Аббат Верде помрачнел. Ссылка к каким-то дикарям на дальние задворки империи ясно говорила о том, что папа в самом деле очень недоволен, и придётся изрядно потрудиться для того, чтобы вернуться обратно в цивилизацию.
* * *
На следующий день Джованни и Фабио появились у нас как ни в чём не бывало. Предъявлять претензии Фабио я не стал — с тем же успехом можно было делать выговор табуретке, а вот что касается Джованни, то я не стал отказывать себе в удовольствии высказаться:
— О, Джованни, Фабио, какая неожиданная встреча! — приветливо сказал я. — Не думал, что увижу вас снова. Вы так решительно и быстро исчезли.

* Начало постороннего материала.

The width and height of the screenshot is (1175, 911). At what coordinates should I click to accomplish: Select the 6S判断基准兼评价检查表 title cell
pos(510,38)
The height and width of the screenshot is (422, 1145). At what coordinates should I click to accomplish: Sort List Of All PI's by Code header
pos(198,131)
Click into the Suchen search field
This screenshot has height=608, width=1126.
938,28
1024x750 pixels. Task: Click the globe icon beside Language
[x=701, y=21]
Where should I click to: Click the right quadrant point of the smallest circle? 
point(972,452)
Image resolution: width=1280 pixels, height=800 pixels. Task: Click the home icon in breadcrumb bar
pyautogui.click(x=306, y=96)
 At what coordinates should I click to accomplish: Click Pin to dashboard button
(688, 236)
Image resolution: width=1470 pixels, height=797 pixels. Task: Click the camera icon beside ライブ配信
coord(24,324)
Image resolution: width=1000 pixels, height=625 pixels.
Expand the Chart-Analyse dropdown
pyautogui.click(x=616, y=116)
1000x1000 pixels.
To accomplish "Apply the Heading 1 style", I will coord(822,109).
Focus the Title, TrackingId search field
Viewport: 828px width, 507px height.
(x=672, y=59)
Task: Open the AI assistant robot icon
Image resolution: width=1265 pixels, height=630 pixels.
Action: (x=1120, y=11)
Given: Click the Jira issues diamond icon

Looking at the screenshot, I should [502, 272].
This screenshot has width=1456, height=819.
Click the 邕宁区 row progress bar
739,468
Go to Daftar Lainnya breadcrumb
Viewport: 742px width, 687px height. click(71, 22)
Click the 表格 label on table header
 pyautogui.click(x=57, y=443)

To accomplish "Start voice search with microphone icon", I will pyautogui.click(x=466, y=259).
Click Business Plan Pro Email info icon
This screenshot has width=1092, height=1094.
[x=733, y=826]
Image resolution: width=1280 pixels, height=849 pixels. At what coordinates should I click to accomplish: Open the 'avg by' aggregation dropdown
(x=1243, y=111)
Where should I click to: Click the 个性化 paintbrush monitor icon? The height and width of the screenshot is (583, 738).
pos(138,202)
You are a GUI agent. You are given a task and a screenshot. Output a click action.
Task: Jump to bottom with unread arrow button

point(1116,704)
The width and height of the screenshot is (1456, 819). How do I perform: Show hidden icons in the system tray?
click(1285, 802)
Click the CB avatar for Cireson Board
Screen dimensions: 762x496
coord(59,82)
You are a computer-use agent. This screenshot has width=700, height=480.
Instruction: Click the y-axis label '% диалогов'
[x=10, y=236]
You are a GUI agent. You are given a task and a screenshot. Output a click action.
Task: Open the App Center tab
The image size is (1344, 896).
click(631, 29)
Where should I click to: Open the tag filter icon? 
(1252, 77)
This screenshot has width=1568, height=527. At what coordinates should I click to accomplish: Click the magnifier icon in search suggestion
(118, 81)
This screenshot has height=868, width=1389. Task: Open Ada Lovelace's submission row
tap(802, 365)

Переводчик закатил глаза, прижал руку к сердцу и выдал удивительную историю. В ней враги затащили его вместе с Фабио в узкий переулок, но они с Фабио дрались как львы и сразили полдюжины, нет, целую дюжину бандитов, и когда наконец враги были повержены, они с Фабио, изнемогая от ран, кинулись обратно, чтобы защитить нас, но увы! — нас там уже не было. И тогда они из последних сил доползли до канцелярии папы (в этом месте история показалась мне чем-то знакомой… ну конечно! — я тут же вспомнил «Повесть о настоящем человеке») и направили храбрых гвардейцев на наши поиски. Рассказ был расцвечен живописными подробностями, причём Джованни не забывал регулярно взывать к Деве Марии с просьбой засвидетельствовать то, что он говорит чистейшую правду, скажи ведь, Фабио? Фабио меланхолично смотрел вдаль и не реагировал. Я получил истинное удовольствие, слушая это эпическое повествование.
— Великолепная история, Джованни, — сказал я, испытывая некоторое разочарование оттого, что она так быстро закончилась. — У вас присутствует несомненный талант рассказчика. Однако советую вам как можно скорее исповедаться — хотя ложь и не входит в список смертных грехов, она, безусловно, грехом является.
— Я исповедуюсь каждую неделю, — растерянно сказал Джованни.
— В высшей степени похвально, — одобрил я. — Вижу истинного христианина: солгал и тут же исповедался. Как там сказано в Евангелии от Луки? «Сказываю вам, что так на небесах более радости будет об одном грешнике кающемся, нежели о девяноста девяти праведниках, не имеющих нужды в покаянии». Верной дорогой идёте, Джованни! Прямо в рай.
Тот молчал, пытаясь сообразить, упрекнули его или похвалили.
— Но знаете, что я вам скажу, — продолжал я, — мы, пожалуй, в обозримом будущем обойдёмся без прогулок по Риму. Стало быть, в ваших услугах мы не нуждаемся, так что вы можете быть свободны. Прощайте, Джованни, Фабио, желаю вам всяческих успехов, и не забывайте вовремя исповедоваться.
* * *
— И что, ты так папе всё и простил? — недовольным голосом спросила Ленка.